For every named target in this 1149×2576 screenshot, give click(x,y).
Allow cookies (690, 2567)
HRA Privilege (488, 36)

____________________

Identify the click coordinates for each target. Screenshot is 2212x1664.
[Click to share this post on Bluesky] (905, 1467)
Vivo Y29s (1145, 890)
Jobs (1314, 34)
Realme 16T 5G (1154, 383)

____________________

TASK DETAILS ▸ Exactly how many lines in the data above hold "this"? State that number only.

SOLVED PROBLEM ▸ 2